Pharmacy Times: Do pharmacists collaborate with other cardiology health care professionals to make decisions regarding cardiotoxicity from cancer treatment, and what does that look like if so?

Adkisson: Pharmacy practice in cardio-oncology is a new and growing specialty within the worlds of cardiology and oncology. Pharmacists collaborate with cardiology providers as well as oncology providers in the decision-making surrounding cardiotoxicities from cancer treatments. Pharmacists are the medication experts, and one way I have found pharmacists can provide value is through evaluating drug interactions between cardiovascular medications and cancer therapies and evaluating these pharmacokinetic/pharmacodynamic interactions.

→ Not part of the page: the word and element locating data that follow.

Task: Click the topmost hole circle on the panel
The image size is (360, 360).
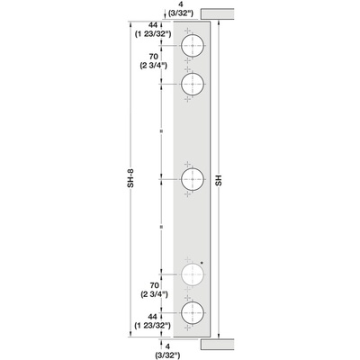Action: point(193,47)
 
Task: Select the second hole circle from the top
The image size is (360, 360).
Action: point(193,86)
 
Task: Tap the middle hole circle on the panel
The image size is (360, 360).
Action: point(193,180)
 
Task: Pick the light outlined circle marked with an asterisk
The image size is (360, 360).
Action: point(193,274)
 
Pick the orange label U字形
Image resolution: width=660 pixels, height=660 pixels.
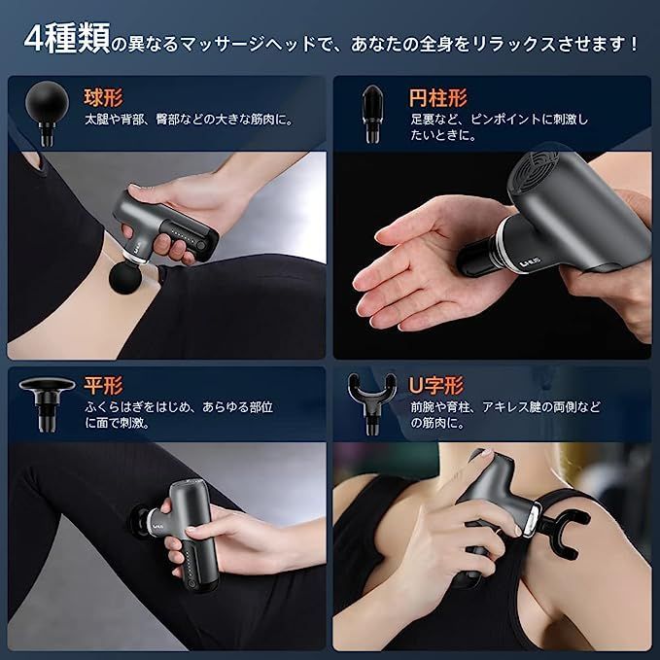pos(437,381)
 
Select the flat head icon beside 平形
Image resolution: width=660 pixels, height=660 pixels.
pos(47,399)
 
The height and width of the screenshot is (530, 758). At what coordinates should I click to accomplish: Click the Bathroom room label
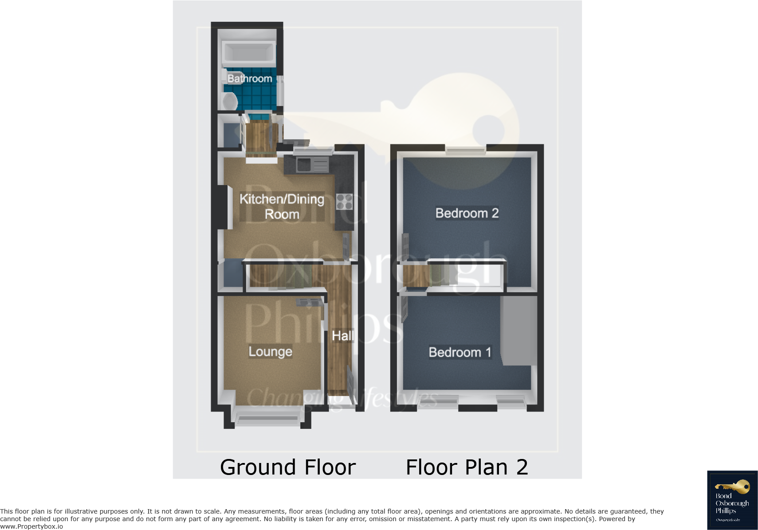point(250,79)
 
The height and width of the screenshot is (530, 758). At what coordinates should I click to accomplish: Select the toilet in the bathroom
point(229,101)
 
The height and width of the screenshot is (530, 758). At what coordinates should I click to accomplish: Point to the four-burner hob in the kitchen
point(344,202)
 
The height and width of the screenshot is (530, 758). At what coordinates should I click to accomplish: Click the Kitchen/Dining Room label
point(282,206)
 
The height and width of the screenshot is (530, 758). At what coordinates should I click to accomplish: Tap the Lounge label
point(270,352)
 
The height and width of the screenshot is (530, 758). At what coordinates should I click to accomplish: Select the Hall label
point(342,336)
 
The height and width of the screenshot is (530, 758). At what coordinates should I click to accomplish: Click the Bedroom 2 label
point(467,213)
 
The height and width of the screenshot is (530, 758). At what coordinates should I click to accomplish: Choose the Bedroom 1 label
point(460,352)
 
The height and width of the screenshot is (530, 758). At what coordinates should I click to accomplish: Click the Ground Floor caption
point(288,467)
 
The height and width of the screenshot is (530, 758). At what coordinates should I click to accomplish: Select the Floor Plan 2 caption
point(467,467)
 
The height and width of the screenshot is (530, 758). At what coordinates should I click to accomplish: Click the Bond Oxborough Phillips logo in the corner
point(732,500)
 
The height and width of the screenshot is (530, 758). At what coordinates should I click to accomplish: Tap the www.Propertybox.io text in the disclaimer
point(31,526)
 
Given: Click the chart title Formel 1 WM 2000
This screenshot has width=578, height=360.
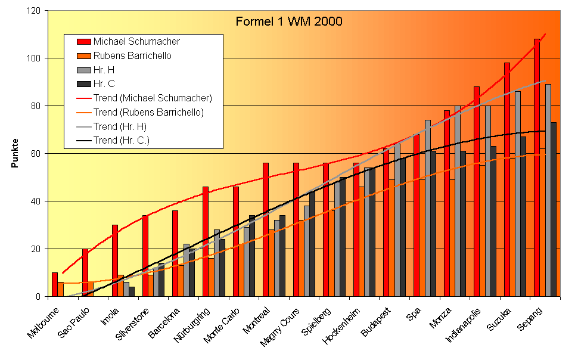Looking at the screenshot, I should click(x=288, y=21).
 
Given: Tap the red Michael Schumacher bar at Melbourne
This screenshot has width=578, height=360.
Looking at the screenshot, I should click(x=55, y=284).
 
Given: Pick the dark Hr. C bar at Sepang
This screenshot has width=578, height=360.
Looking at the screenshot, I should click(x=554, y=209).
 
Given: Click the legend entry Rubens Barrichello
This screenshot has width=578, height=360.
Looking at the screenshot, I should click(x=132, y=55).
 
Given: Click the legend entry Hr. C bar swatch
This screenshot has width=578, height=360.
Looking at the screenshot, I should click(x=83, y=83).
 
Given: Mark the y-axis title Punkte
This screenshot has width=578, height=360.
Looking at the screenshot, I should click(x=15, y=153).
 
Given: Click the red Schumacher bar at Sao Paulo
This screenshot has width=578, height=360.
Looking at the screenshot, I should click(x=85, y=272).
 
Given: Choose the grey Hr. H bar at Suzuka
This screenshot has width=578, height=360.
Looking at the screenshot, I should click(x=518, y=194).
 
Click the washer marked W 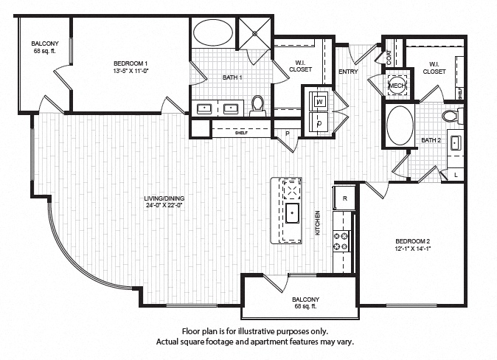coord(321,101)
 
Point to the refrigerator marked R coord(344,198)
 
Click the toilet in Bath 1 coord(257,106)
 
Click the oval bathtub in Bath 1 coord(212,34)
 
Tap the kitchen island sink coord(291,216)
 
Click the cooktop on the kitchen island coord(291,191)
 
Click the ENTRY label coord(348,71)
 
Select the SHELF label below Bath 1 coord(261,134)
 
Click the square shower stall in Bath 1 coord(254,32)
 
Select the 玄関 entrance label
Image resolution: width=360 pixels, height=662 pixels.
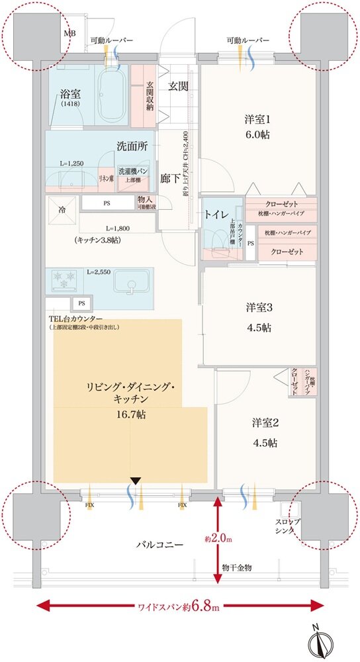pyautogui.click(x=177, y=86)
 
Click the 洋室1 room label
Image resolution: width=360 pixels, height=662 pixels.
pyautogui.click(x=257, y=126)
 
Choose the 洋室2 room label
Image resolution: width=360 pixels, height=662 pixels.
pyautogui.click(x=264, y=430)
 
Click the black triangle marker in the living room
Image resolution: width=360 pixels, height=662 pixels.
pyautogui.click(x=136, y=481)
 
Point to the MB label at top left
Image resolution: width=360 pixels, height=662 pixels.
pyautogui.click(x=68, y=32)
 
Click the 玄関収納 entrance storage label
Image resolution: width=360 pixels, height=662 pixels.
pyautogui.click(x=150, y=94)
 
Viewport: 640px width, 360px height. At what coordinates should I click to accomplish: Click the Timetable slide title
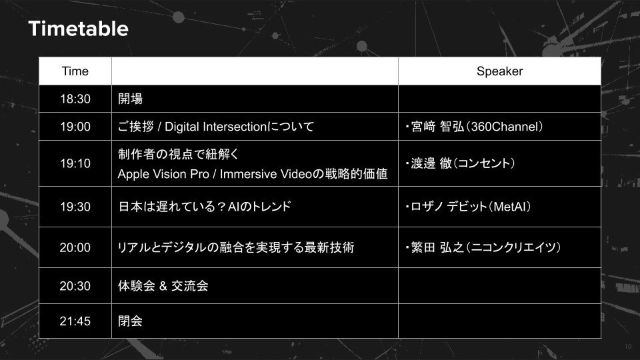click(x=79, y=29)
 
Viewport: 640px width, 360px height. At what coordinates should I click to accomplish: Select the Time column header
click(x=75, y=71)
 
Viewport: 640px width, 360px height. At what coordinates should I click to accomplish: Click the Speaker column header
click(x=499, y=71)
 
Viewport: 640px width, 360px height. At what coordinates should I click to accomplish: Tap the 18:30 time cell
click(x=75, y=99)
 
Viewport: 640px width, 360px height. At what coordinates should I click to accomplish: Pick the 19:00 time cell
click(x=75, y=127)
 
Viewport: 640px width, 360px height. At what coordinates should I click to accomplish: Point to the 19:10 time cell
click(x=75, y=163)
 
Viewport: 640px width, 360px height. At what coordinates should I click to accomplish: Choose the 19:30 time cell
click(x=75, y=207)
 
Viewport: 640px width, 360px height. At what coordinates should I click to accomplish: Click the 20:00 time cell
click(x=75, y=247)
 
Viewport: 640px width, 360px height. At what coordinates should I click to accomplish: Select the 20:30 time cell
click(x=75, y=286)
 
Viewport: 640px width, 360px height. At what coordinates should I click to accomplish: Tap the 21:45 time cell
click(x=75, y=321)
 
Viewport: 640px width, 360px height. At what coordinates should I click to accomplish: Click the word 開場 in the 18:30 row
click(x=130, y=99)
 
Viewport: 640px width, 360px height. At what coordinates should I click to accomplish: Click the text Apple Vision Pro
click(x=163, y=174)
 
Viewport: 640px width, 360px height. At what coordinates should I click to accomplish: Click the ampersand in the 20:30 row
click(x=163, y=286)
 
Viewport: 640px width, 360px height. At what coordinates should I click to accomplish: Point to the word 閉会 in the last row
click(x=130, y=321)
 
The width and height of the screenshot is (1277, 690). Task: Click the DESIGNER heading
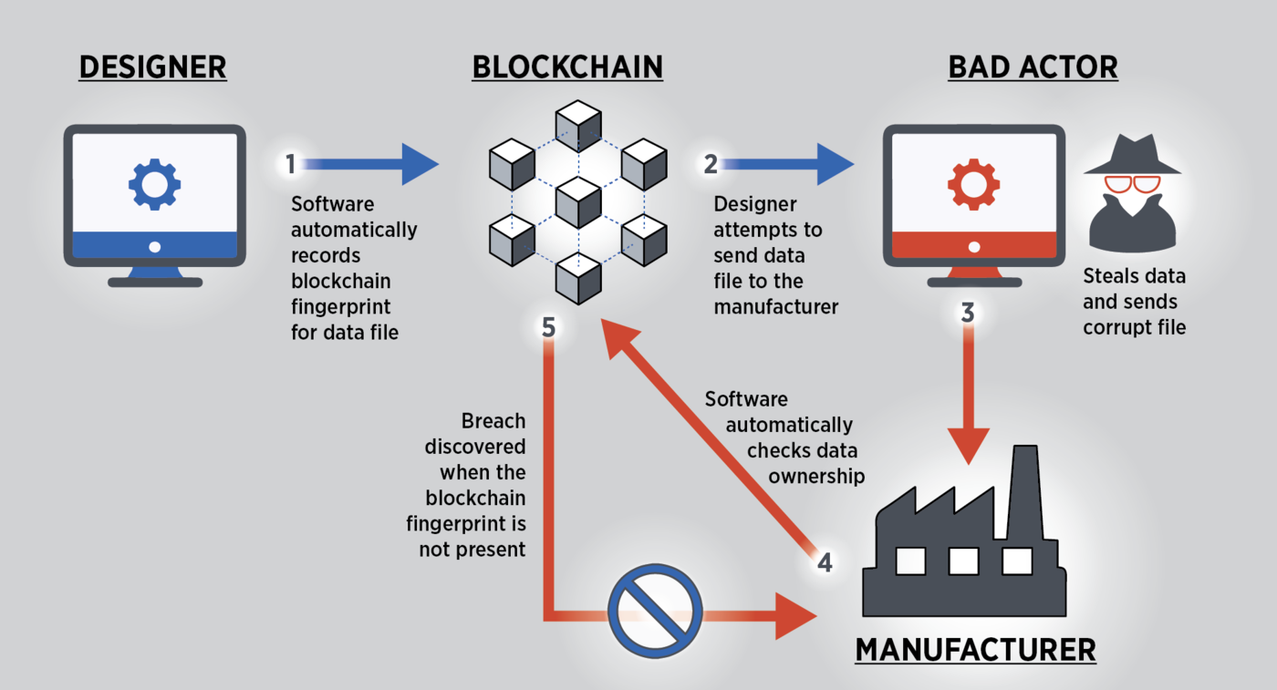[152, 67]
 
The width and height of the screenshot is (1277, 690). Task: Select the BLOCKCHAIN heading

Pharmacy Times: What are some strategies available for pharmacists to help educate patients to recognize and report early symptoms of heart failure?

Adkisson: Patients know their bodies better than anyone else. I always think it is important to discuss the signs and symptoms of volume overload and how this may look in a patient. Patients may have unexplained weight gain that accompanies symptoms such as lower extremity edema, shortness of breath, decrease in appetite, and nausea. These are all common symptoms of heart failure but also may be present due to a patient's cancer therapy or as a result of their cancer diagnosis. It's important for patients to let their oncology and cardiology providers know when they first begin to experience these signs and symptoms so they can be assessed holistically and [be treated with] the appropriate treatment.